Ishaq Ali Changaizi, an investigative officer for Balochistan Crime Branch, said, “It is a matter of concern for all of us that some elements are pushing heavier weapons from Afghanistan, where they have easy access to these weapons”.
Changaizi said security forces have focused on popular smuggling points and have foiled several smuggling operations. The culprits often use fruit crates to deliver guns to antigovernment elements and “miscreants”.
Balochistan is not only a smuggling destination; it now holds stockpiles of illegal weapons, said Qazi Abdul Wahid, deputy inspector general of Balochistan Police.
“We have reports that some smugglers are stockpiling heavier weapons in different parts of Balochistan”, he said. Militants are still getting weapons from Afghanistan, as they did during the Taliban's reign, he added.

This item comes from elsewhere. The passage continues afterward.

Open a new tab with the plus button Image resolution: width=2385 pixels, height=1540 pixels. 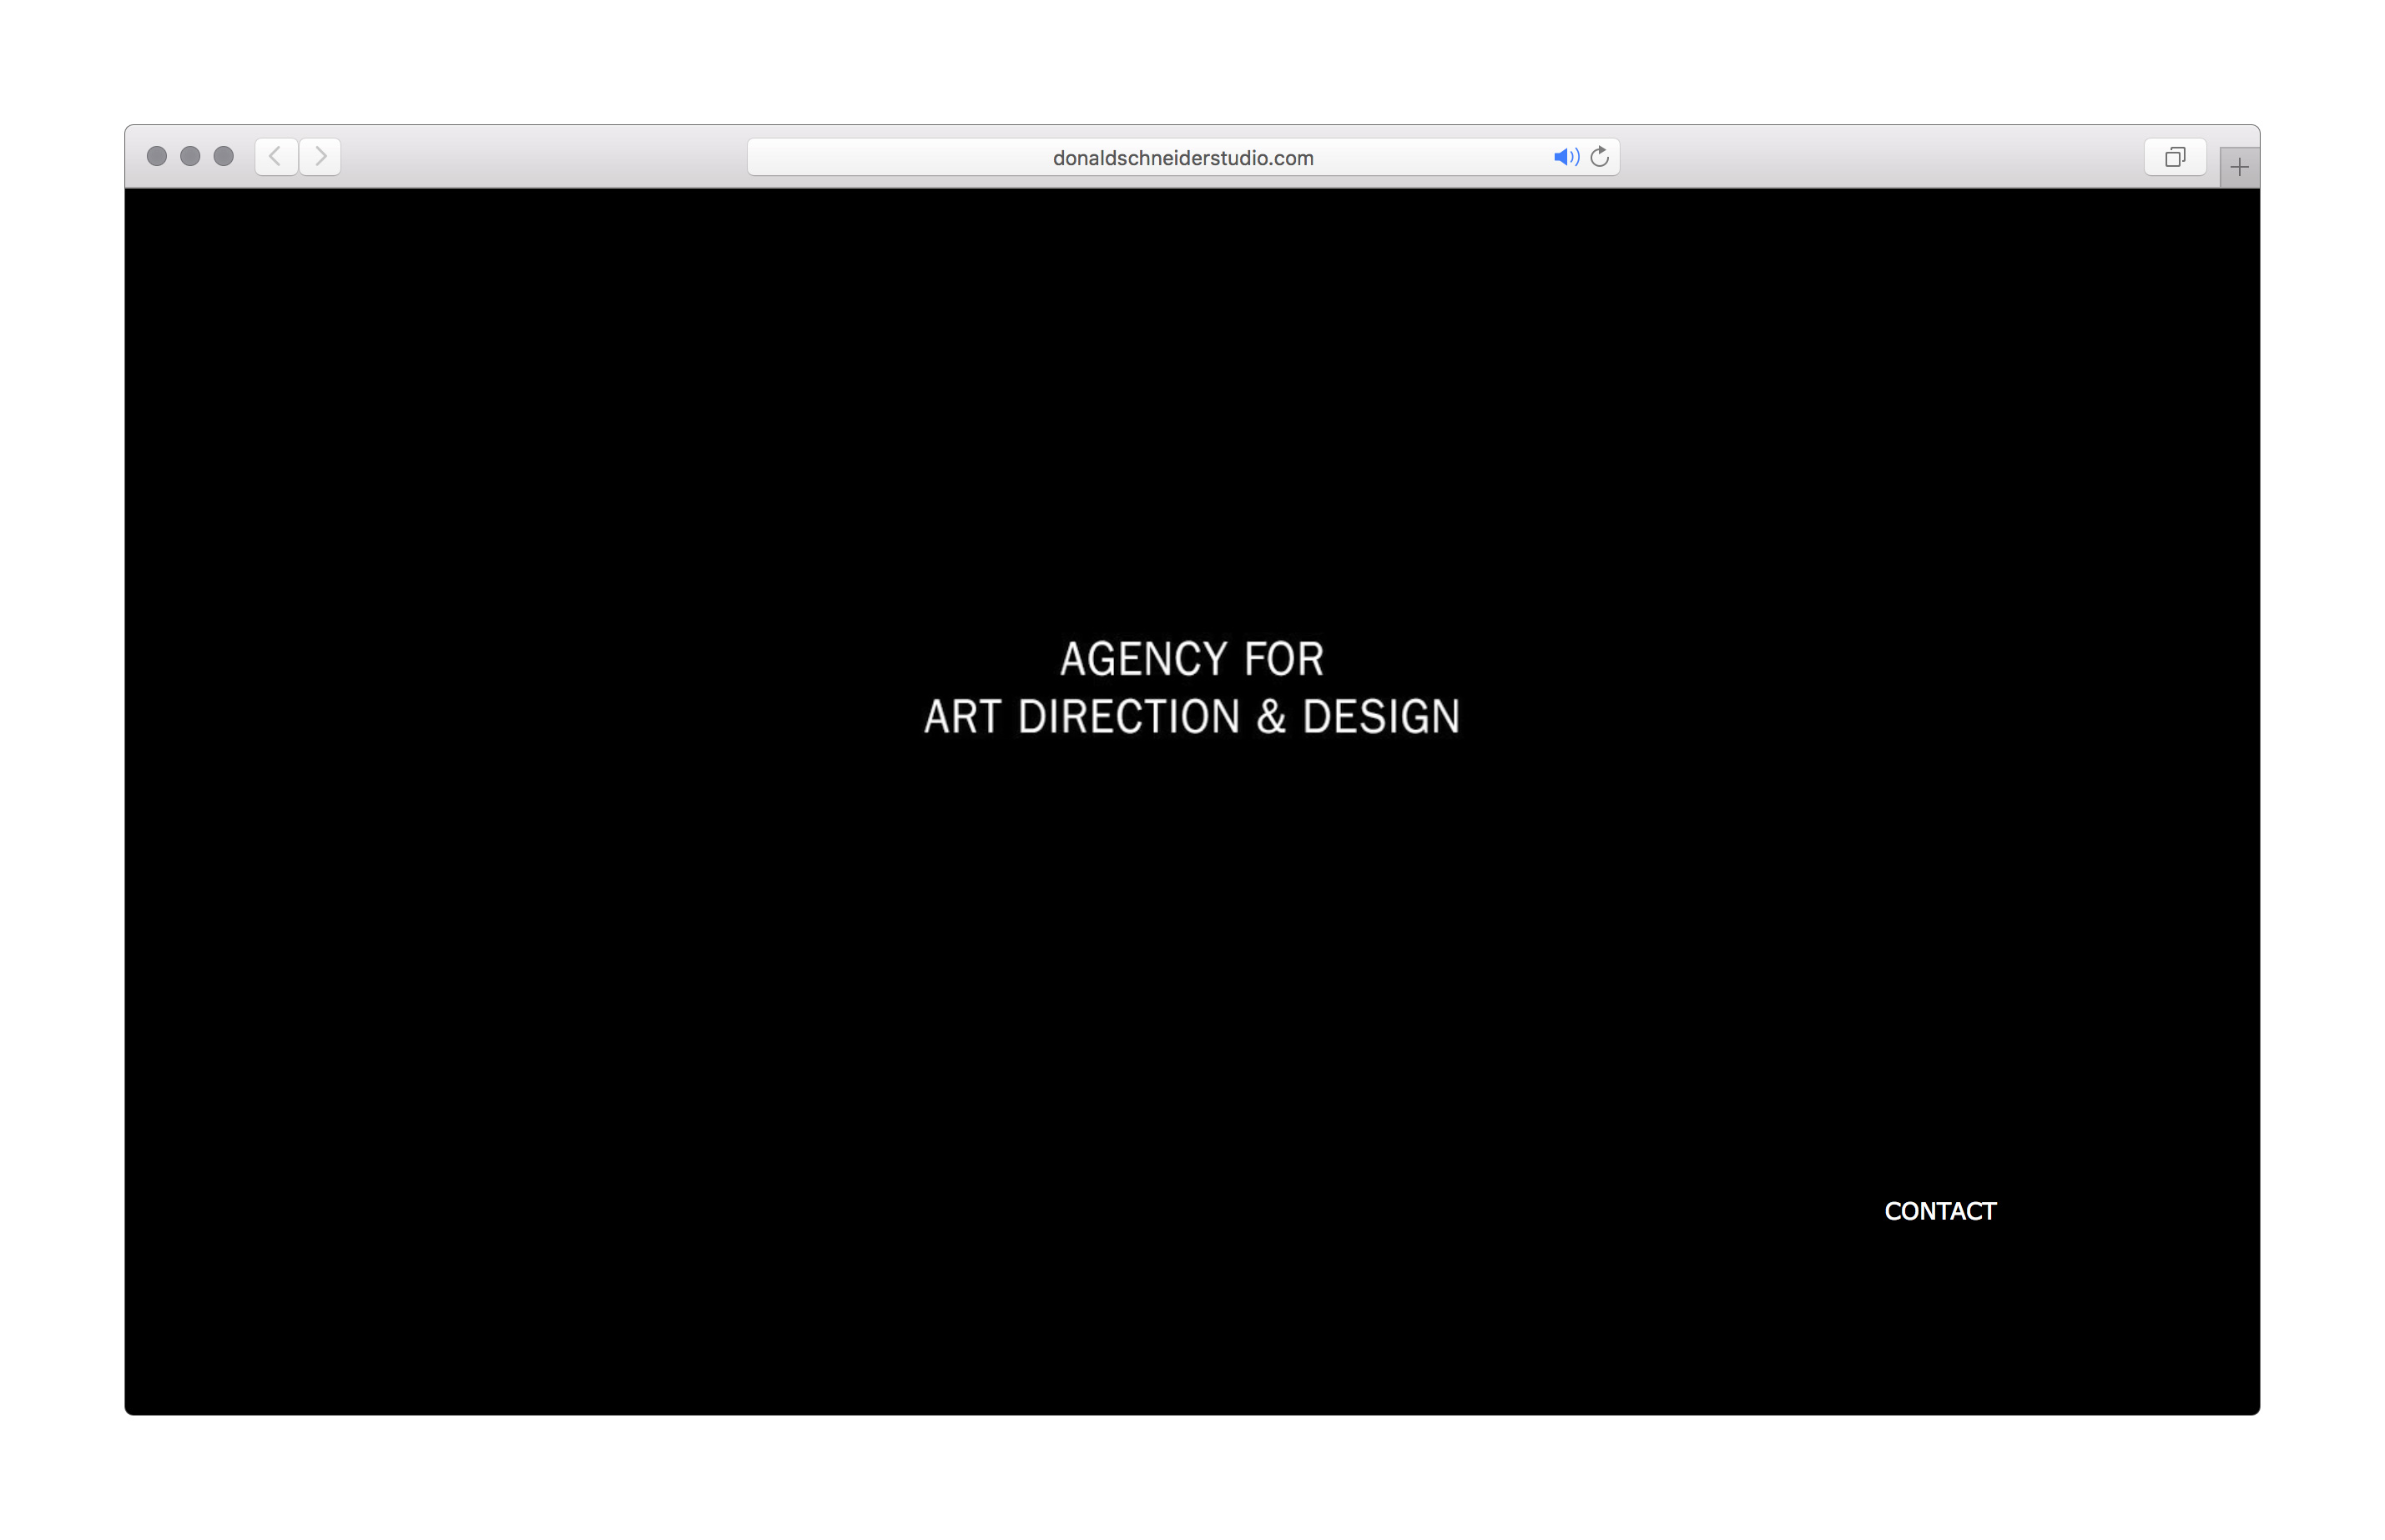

The demand for weapons is high, an Interior Ministry official said. “There are always arms markets in Fata and other areas catering to the needs of local buyers and they are able to purchase unlicensed arms from these markets”.
When asked why security agencies are not cracking down on those involved in the weapons racket, he replied, “We all are trying our best to halt these bids; militants are ... taking advantage of a long porous border".
Inspector General Frontier Corps (FC) Balochistan Maj. Gen. Saleem Nawaz told state-owned PTV that 150 FC personnel have been killed and 350 have been seriously wounded in attacks by militants and arms smugglers in the past three years.
In that time, FC and local police have made 55 arrests in connection with charges of antistate activities.
“FC has the power of customs to seize contraband items within 60km of the international border", Nawaz said. "However, for narcotics, arms and ammunition there is no limit. They can be seized anywhere in the province”.
"Various powers have their interests in Central Asia, and Balochistan is the key strategic location", said Kamran Khan, a defence analyst and former senator. "They do not want stability in here".
“I think without foreign support, heavier arms could not be smuggled into Balochistan”, he said. “The lucrative gun-running business is supporting gang warfare in Balochistan and other provinces".
Khan agreed that border issues are the biggest reason for the growth in arms trafficking. But additional law enforcement efforts could curb the smuggling, he said. “Past governments have made half-hearted efforts to seize illicit arms or regularise the sale of weapons.
One such attempt was made by the Nawaz Sharif government, but it ended in a dismal failure,” he said. “A major hurdle ... is the inability of our rulers to ensure the rule of law and to refuse exemptions to the privileged few”.
The Balochistan government has decided to strictly enforce a ban on the public display of arms and to stop individuals from moving around with armed bodyguards.
Police making good on that commitment arrested two armed guards of Provincial Minister Sardar Sanaullah Zehri recently in Quetta for displaying weapons in public places.
But Hamid Shakil Sabir of Balochistan Police and District Police Officer Qilla Abdullah-Chaman told Central Asia Online that they lack sufficient resources to patrol the entire border. Additionally, they said many smugglers have too much clout to be stopped.
“In Balochistan, smugglers of heavier weapons are broadly known as those who allegedly have support from some higher-ups across the border and from some in tribal areas, which are half in Pakistan and half in Afghanistan," Sabir said. “The long, mostly unpatrolled border touches Afghanistan’s Kandahar, Zabul and Helmand provinces. We have raised many times the complaint that the smugglers get their supplies from there. But they ... operate without fear and hindrance”.